_What the task requires_
Set down the line containing "729x467 pixels. How" and each line after it through the last line of the records, exactly, leaving pictures out.

====== Given entries ======

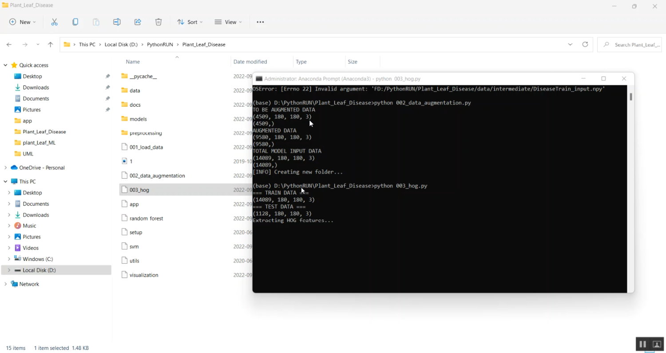Viewport: 666px width, 353px height.
Task: Cut the selected file using scissors icon
Action: pos(54,22)
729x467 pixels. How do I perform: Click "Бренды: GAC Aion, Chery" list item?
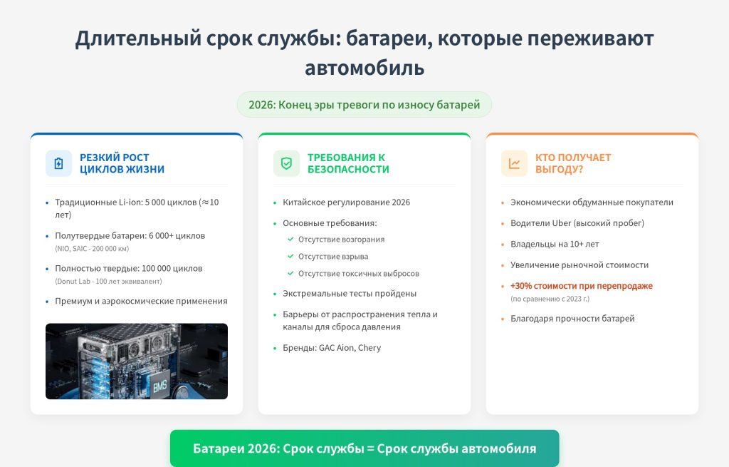(332, 348)
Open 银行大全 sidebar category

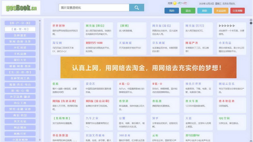click(x=20, y=60)
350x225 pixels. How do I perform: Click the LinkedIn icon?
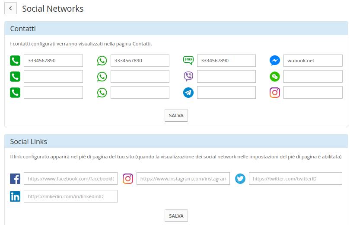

======

_Result_
729x467 pixels. How do I perform: Click "Бренды: GAC Aion, Chery" list item?
(332, 348)
Open 银行大全 sidebar category

click(x=20, y=60)
350x225 pixels. How do I perform: Click the LinkedIn icon?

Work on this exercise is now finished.